Our faith, as we often say, is Incarnational. That word, incarnate, literally means “into the flesh”. We affirm that God came into the flesh, human flesh, and lived among us as Jesus of Nazareth, himself a mortal man of dust, and somehow in our union with Jesus, God seeps into our dusty flesh, too. Through Jesus, the love of God has not just redeemed a “spirit” or “soul” within us, but has permeated our very bodies; we are like that watered garden of which Isaiah speaks, drenched in God, nourished by the spring whose waters never fail.

And this incarnational movement of God into our unremarkable flesh reveals something crucial about the language and symbol of Ash Wednesday: that this dust of which we are made—it MATTERS to God. The dusty remains of our loved ones, which seem so far removed from who they once were—they MATTER to God, too. Our bodies, mortal as they are, all matter to God, because they are caught up in the divine story of God, the divine story that is revealed and enacted  in our bodies, in relationship with one another.

We might be made of dust, but it is beloved, holy dust.

This dust makes up the fingers that we use to caress the face of our beloved;

This dust makes up the eyes that behold our children and grandchildren for the very first time;

This dust makes up the ears that we use to listen deeply to one another.

These small perishable parts of us MATTER to God, they are part of God’s indwelling in the substance of creation, and they tell a story of the goodness of being alive, of being human, of being part of one another.

From this perspective, the ashes we wear today are certainly not an empty act of piety, and they are far more, even, than a mark of penitence. They are a reminder–an affirmation–of what it means to be that which we are: a body that is at once dying and yet imbued with eternity, at once broken and yet redeemed by love.
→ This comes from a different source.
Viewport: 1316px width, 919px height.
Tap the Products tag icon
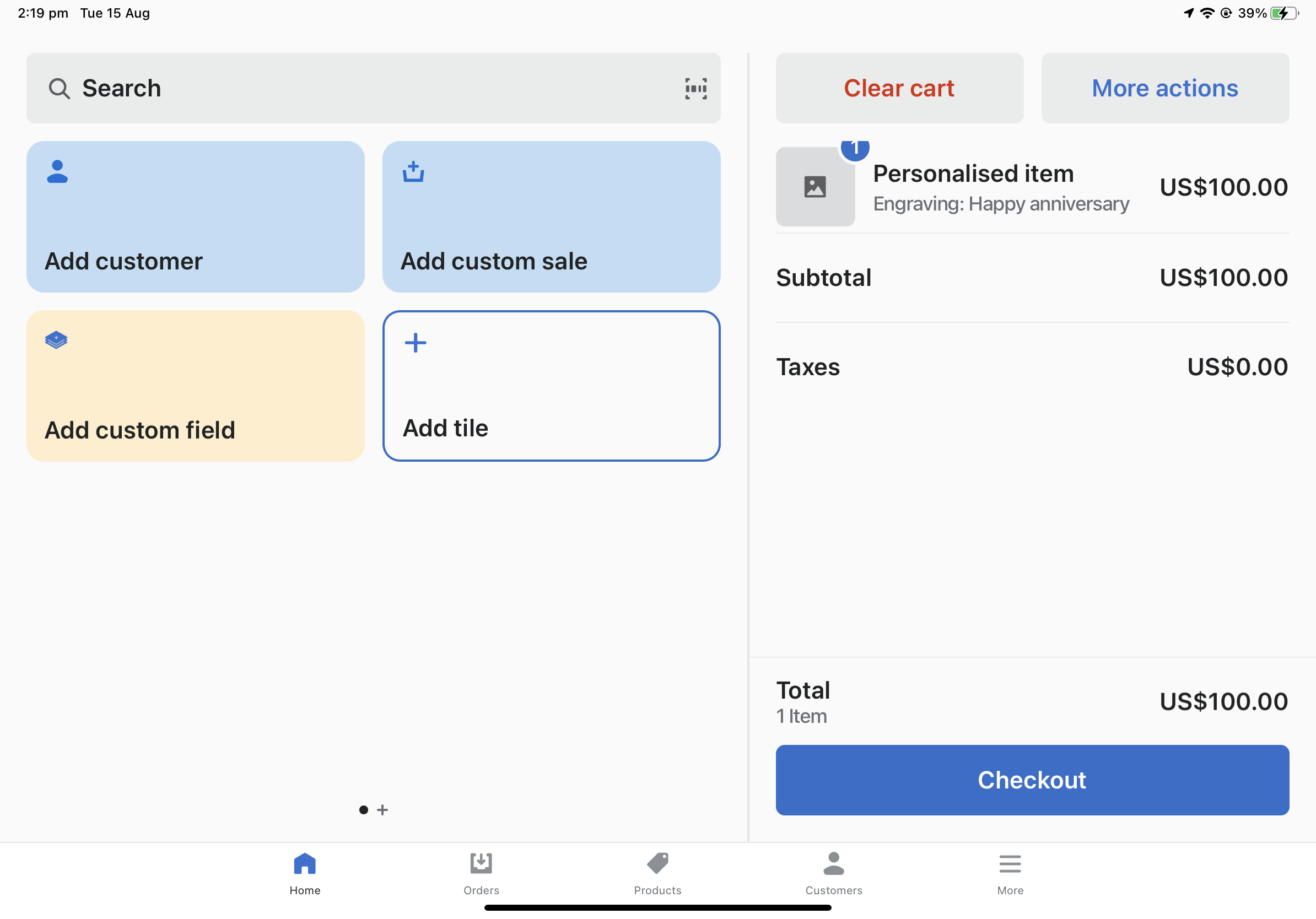tap(657, 862)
A body, as Paul says, which appears as having nothing, and yet possesses everything.

When I receive the mark on my forehead today, I will remember my father, whose ashes I finally let go and scattered into the ocean about a year ago, so that the dusty remnants of his kind eyes and his quiet smile might be carried on the waves, to dwell with God in the uttermost parts of the sea. With this smudge of ash, I am anointing myself with the dust of his memory, and with the conviction that his mortal life, his mortal body—and mine, and yours, and all the people who have come before us—will always matter to God. We are beloved, we are not forgotten, even when we become the silent dust, even as we wait, in hope, through the quiet season to come.